Uzbekistan odmówił utworzenia unii gazowej z Rosją i Kazachstanem

Ekonomia i Geopolityka
Udostępnij artykuł

Uzbekistan jest gotowy do podpisania handlowych kontraktów gazowych z Rosją, ale nie zamierza wchodzić w unię gazową. Poinformował o tym minister energii Uzbekistanu Dżurabek Mirzamakhmudow.

Według ministra Taszkent „nigdy nie zgodzi się na warunki polityczne w zamian za gaz”. Moskwa i Taszkent negocjują dostawy rosyjskiego gazu przez sąsiedni Kazachstan, ale „będzie to kontrakt techniczny” i „nie oznacza sojuszu” – stwierdził Mirzamakhmudow.

Podczas mroźnej zimy Uzbekistan doświadcza niedoboru paliwa i został zmuszony do zaprzestania eksportu sześciu milionów metrów sześciennych gazu dziennie do Chin. Władze kraju negocjują z innymi krajami dodatkowe zakupy gazu ziemnego, energii elektrycznej, węgla i oleju opałowego. Kraj wprowadza zakaz eksportu skroplonego gazu ziemnego.

„Aby pokryć popyt, zapewnić konsumpcję krajową i rozwiązać problem, dziś negocjujemy import gazu i energii elektrycznej z krajów sąsiednich, a nie poprzez jakiś sojusz czy unię. Tutaj negocjujemy w oparciu o interesy narodowe, aby współpracować na podstawie umowy handlowej, sprzedaży i zakupu, a nie poprzez przeniesienie naszych sieci energetycznych” – powiedział Mirzamakhmudov .

####

◆ ZADANIA DO WYKONANIA:
1) Ustal, czy stwierdzenia (a), (b) i (c) zgadzają się z artykułem o Uzbekistanie, i przy każdym odpowiedz „tak” lub „nie”, przytaczając dosłownie rozstrzygające słowa artykułu. (a) Uzbekistan wstrzymał eksport gazu do Chin. (b) Uzbekistan zgodził się przystąpić do unii gazowej z Rosją. (c) Rosyjski gaz ma trafiać do Uzbekistanu przez Kazachstan.
2) Podaj na podstawie artykułu o Uzbekistanie, ile gazu dziennie kraj ten eksportował do Chin, zanim musiał ten eksport zatrzymać.
3) Powtórz dokładnie odcinek artykułu o Uzbekistanie od słów „Ekonomia i Geopolityka” do słów „skroplonego gazu ziemnego.”.
Dane zamieszczone dalej nie mają żadnego związku z artykułem o Uzbekistanie.

◆ Wpisy do wyszukiwania słów i elementów:
####

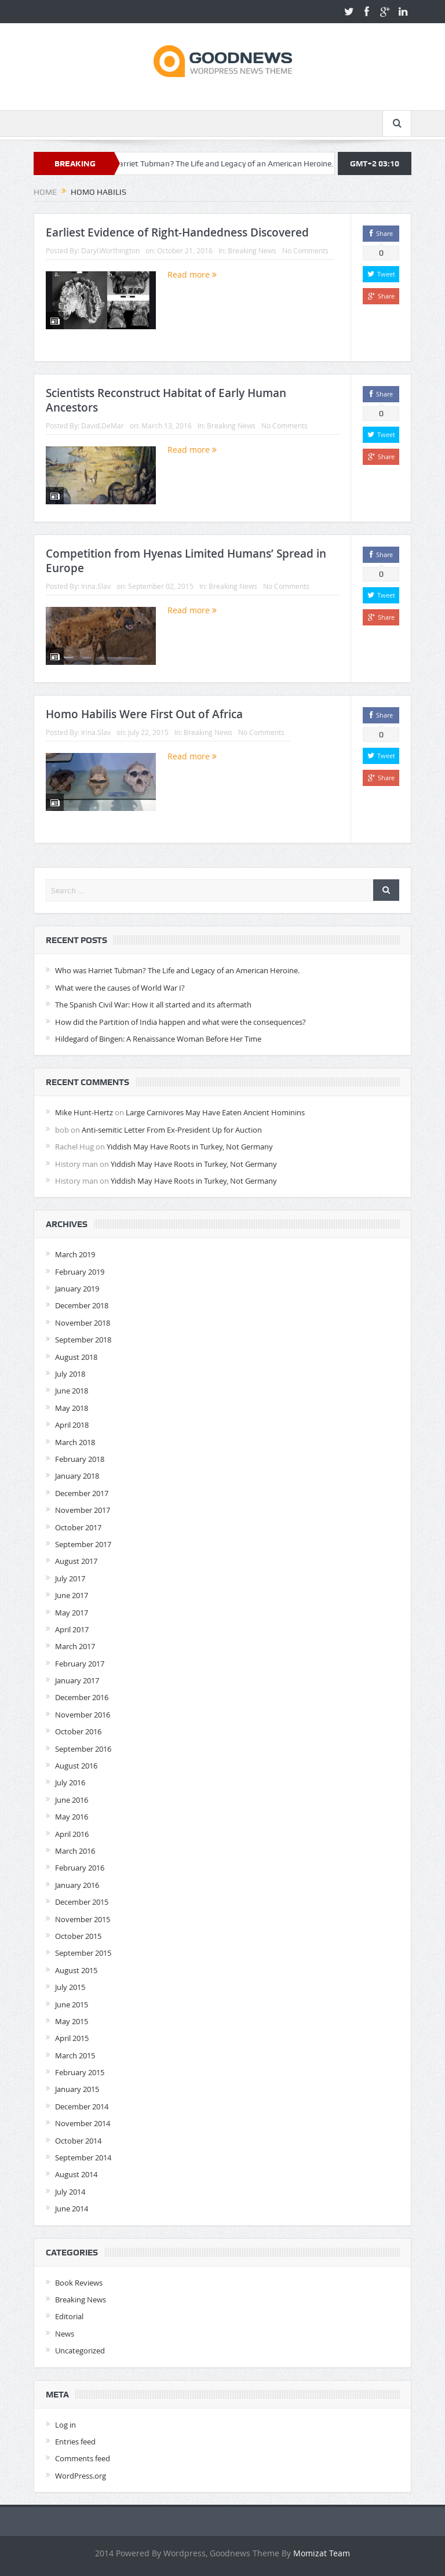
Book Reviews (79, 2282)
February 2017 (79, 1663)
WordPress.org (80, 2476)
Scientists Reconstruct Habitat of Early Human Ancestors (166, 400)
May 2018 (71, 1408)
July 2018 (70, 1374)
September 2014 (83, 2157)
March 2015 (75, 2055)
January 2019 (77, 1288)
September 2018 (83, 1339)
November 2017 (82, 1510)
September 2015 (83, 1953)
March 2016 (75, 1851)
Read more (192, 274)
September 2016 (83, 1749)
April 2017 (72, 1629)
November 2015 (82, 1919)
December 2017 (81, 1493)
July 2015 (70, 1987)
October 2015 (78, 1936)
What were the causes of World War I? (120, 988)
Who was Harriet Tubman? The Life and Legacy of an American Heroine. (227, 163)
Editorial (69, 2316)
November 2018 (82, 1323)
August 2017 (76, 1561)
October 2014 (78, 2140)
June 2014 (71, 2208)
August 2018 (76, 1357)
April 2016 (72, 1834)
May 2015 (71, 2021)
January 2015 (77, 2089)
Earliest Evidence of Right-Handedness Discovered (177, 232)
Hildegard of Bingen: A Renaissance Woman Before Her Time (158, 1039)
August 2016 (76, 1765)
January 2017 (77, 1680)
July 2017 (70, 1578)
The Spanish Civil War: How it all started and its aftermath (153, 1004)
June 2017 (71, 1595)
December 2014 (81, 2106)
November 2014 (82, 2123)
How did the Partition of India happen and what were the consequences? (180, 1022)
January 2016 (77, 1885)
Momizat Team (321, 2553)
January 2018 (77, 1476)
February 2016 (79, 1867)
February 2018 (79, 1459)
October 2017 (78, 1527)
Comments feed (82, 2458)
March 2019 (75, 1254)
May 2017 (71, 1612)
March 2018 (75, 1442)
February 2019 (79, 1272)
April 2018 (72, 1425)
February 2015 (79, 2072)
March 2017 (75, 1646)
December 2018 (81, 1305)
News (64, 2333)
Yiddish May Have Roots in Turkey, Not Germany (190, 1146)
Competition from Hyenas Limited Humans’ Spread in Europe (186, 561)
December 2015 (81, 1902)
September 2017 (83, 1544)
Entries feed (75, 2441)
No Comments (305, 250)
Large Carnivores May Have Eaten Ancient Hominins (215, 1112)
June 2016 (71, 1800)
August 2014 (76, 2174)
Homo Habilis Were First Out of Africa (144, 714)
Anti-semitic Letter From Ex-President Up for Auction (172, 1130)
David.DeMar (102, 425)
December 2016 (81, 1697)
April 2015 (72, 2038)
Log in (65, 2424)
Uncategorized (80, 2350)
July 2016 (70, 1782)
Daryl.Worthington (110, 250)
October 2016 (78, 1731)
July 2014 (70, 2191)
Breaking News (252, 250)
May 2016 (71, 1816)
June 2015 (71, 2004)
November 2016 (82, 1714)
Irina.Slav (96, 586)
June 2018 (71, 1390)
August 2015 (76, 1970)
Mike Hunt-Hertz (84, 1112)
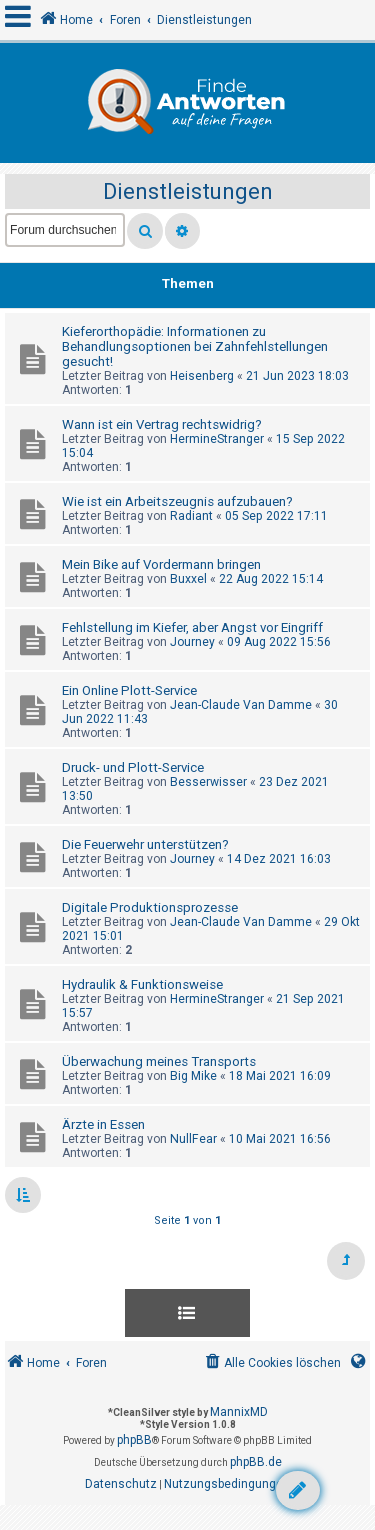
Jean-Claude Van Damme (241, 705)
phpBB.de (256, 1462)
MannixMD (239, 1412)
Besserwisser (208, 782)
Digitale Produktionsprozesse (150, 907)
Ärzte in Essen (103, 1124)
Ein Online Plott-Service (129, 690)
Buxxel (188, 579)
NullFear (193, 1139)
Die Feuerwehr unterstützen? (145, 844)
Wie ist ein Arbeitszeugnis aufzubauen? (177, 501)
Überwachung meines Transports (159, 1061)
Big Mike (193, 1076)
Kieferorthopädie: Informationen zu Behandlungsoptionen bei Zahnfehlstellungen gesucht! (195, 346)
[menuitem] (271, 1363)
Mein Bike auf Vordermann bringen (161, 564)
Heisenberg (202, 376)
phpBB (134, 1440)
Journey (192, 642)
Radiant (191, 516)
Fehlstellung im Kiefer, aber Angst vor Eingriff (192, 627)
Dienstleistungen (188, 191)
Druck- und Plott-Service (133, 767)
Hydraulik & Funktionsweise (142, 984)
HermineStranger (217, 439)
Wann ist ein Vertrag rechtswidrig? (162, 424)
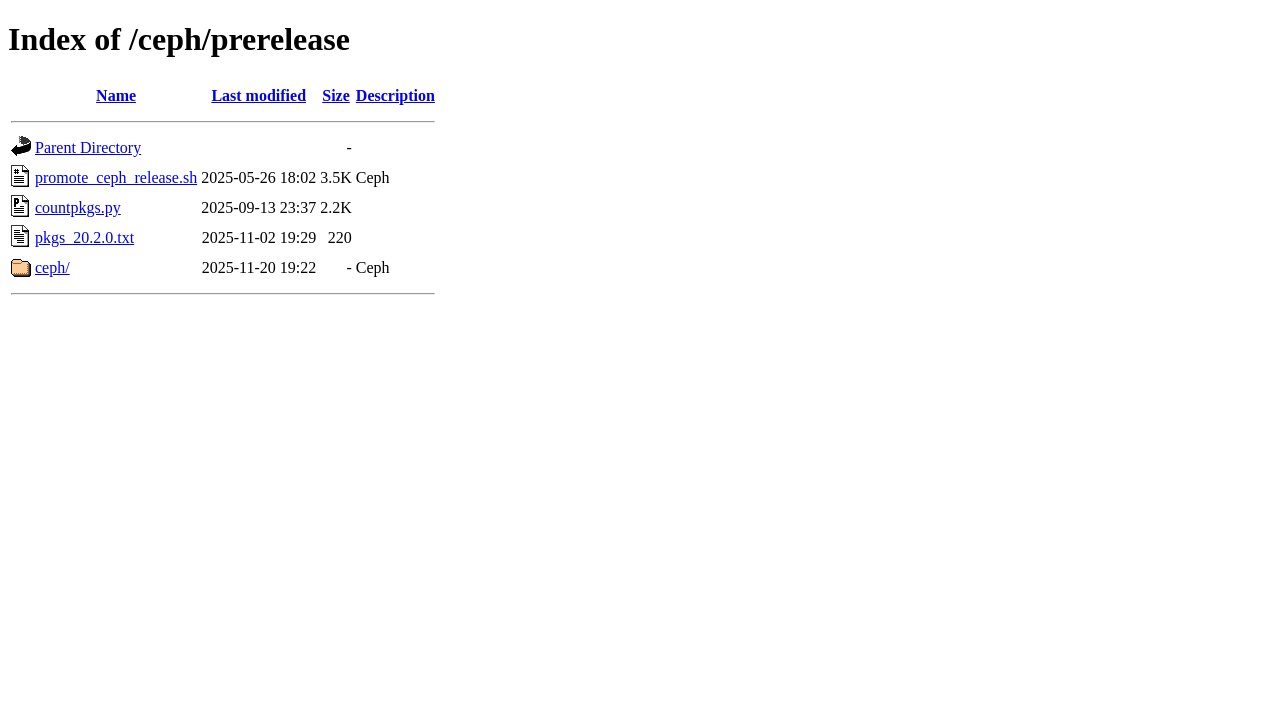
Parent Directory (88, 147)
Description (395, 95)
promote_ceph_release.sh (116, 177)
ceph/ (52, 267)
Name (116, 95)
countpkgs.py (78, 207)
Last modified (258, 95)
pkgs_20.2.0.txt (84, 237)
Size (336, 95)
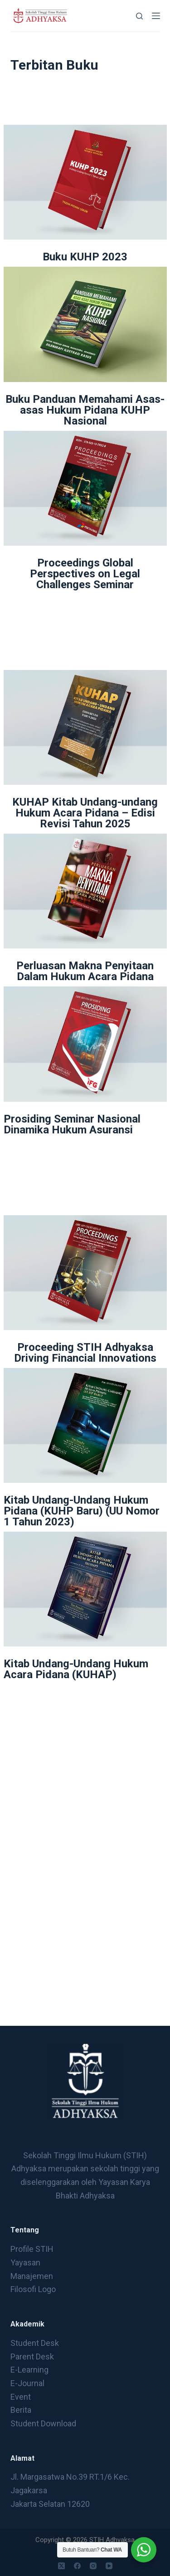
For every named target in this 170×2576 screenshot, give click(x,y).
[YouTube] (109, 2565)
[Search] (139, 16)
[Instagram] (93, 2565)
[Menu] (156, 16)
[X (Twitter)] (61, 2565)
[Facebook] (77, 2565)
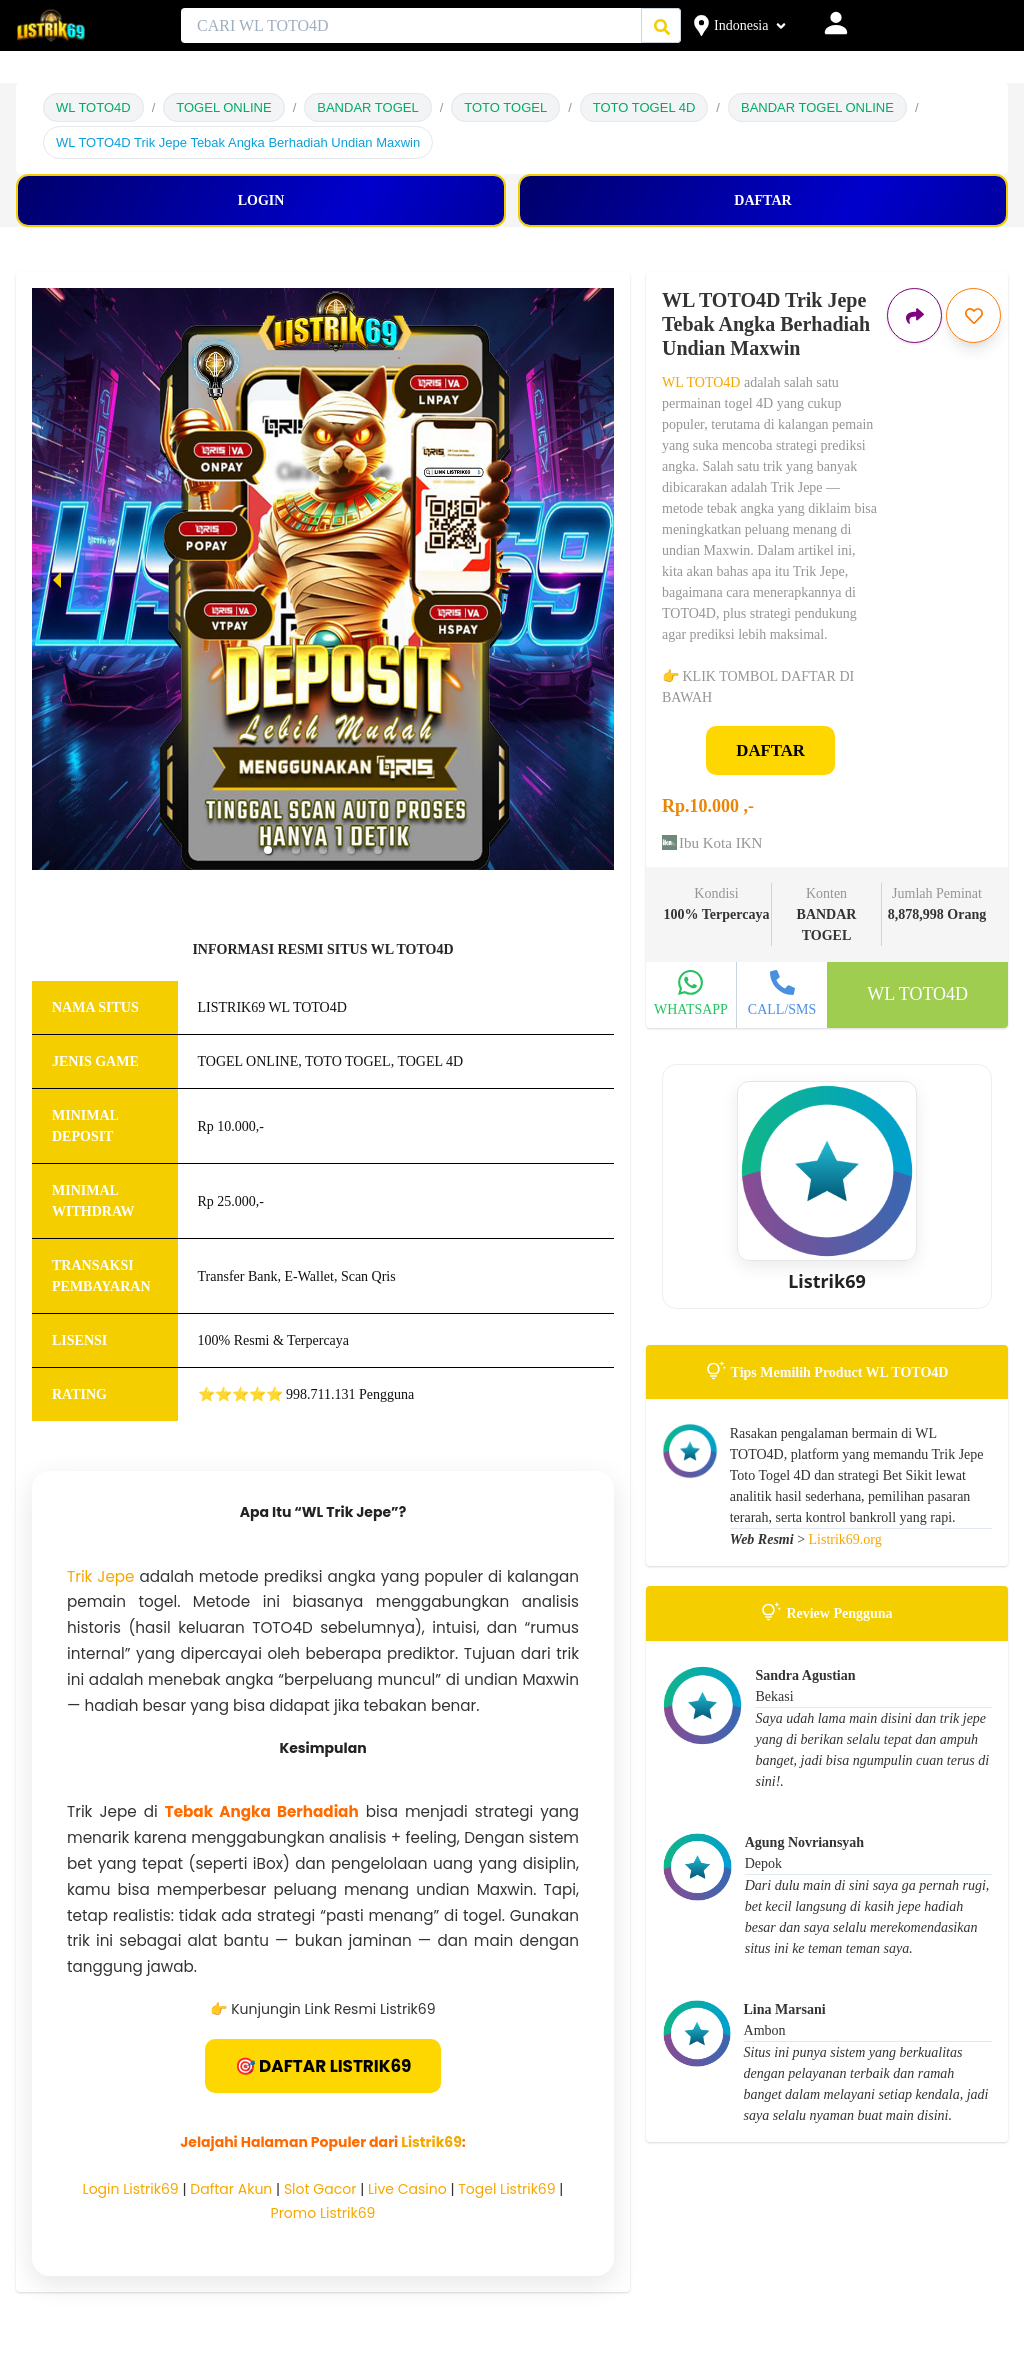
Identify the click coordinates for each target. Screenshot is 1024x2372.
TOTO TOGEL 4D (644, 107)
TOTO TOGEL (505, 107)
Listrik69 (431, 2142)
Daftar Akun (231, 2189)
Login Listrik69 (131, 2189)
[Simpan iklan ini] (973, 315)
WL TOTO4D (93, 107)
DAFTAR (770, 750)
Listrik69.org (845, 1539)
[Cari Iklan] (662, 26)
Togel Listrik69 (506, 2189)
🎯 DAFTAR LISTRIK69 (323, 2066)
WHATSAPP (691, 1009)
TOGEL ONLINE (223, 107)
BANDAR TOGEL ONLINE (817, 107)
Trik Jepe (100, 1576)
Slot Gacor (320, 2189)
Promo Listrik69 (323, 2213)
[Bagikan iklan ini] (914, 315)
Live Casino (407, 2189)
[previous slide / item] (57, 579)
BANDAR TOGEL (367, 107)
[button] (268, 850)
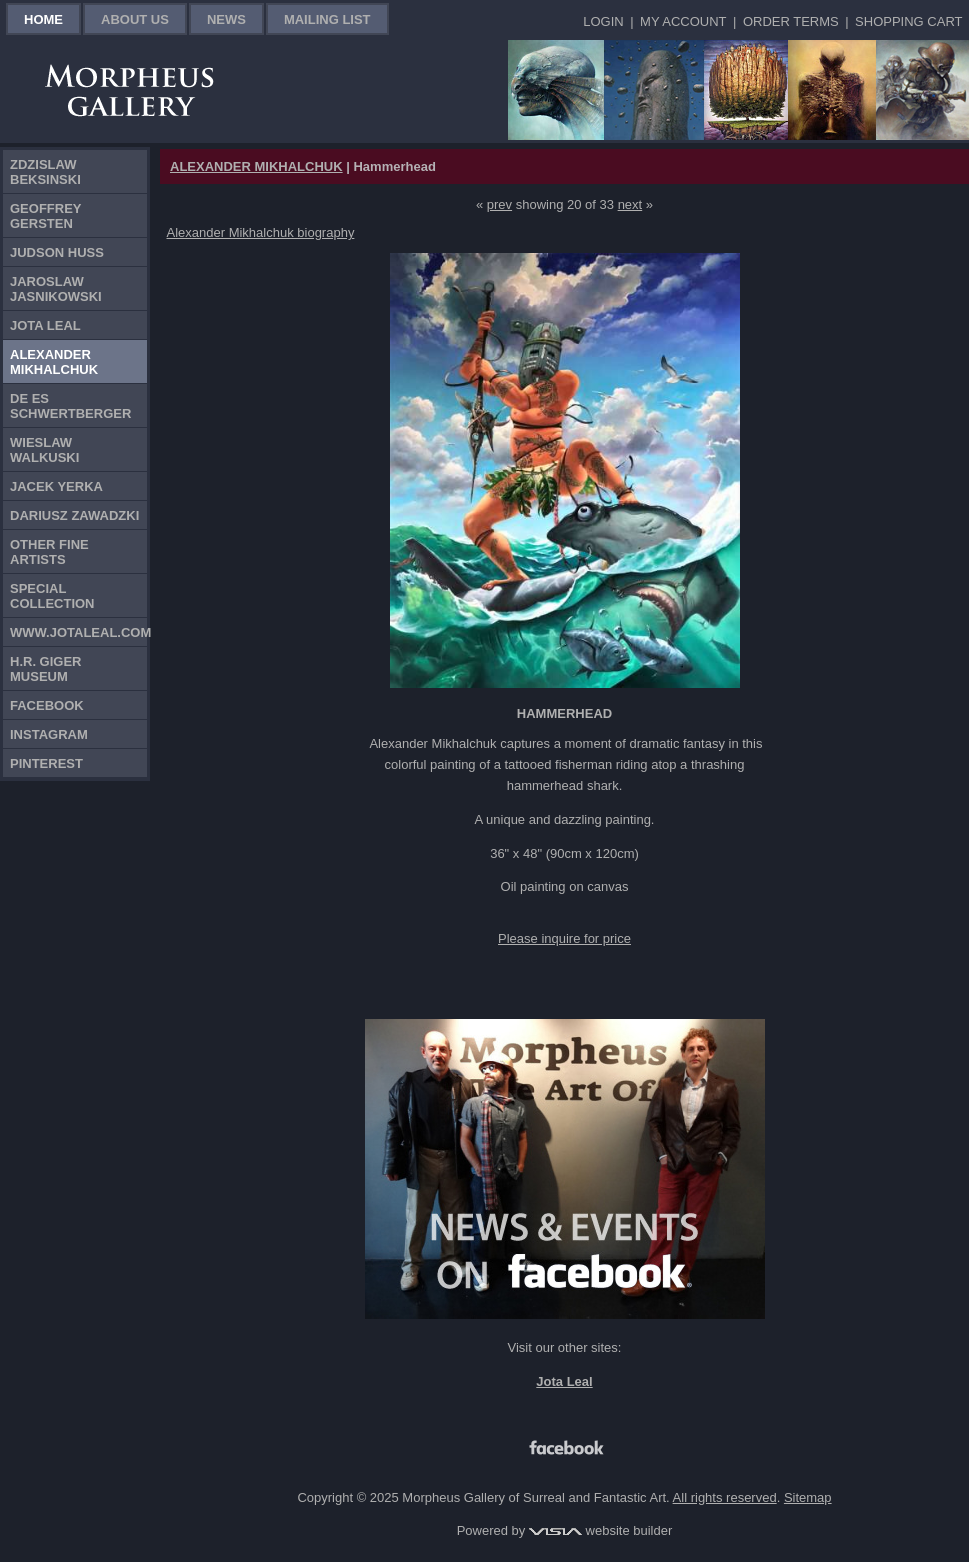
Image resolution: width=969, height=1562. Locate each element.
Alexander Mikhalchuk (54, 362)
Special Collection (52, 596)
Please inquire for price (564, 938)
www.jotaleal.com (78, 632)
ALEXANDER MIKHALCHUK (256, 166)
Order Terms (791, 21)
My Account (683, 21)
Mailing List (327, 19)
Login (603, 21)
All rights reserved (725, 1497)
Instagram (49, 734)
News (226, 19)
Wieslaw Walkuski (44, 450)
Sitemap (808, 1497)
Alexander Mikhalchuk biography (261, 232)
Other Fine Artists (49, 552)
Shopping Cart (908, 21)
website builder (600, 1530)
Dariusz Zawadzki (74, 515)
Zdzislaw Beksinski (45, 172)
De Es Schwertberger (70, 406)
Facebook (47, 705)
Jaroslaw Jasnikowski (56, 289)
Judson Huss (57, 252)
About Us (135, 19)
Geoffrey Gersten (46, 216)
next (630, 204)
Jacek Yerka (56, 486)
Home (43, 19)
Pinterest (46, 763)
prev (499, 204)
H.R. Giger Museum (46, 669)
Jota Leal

####

◆ ODPOWIEDZI:
1)
(a) Tak – „został zmuszony do zaprzestania eksportu sześciu milionów metrów sześciennych gazu dziennie do Chin”.
(b) Nie – „nie zamierza wchodzić w unię gazową”.
(c) Tak – „Moskwa i Taszkent negocjują dostawy rosyjskiego gazu przez sąsiedni Kazachstan”.

2) Sześć milionów metrów sześciennych gazu dziennie.

3)
Ekonomia i Geopolityka
Udostępnij artykuł

Uzbekistan jest gotowy do podpisania handlowych kontraktów gazowych z Rosją, ale nie zamierza wchodzić w unię gazową. Poinformował o tym minister energii Uzbekistanu Dżurabek Mirzamakhmudow.

Według ministra Taszkent „nigdy nie zgodzi się na warunki polityczne w zamian za gaz”. Moskwa i Taszkent negocjują dostawy rosyjskiego gazu przez sąsiedni Kazachstan, ale „będzie to kontrakt techniczny” i „nie oznacza sojuszu” – stwierdził Mirzamakhmudow.

Podczas mroźnej zimy Uzbekistan doświadcza niedoboru paliwa i został zmuszony do zaprzestania eksportu sześciu milionów metrów sześciennych gazu dziennie do Chin. Władze kraju negocjują z innymi krajami dodatkowe zakupy gazu ziemnego, energii elektrycznej, węgla i oleju opałowego. Kraj wprowadza zakaz eksportu skroplonego gazu ziemnego.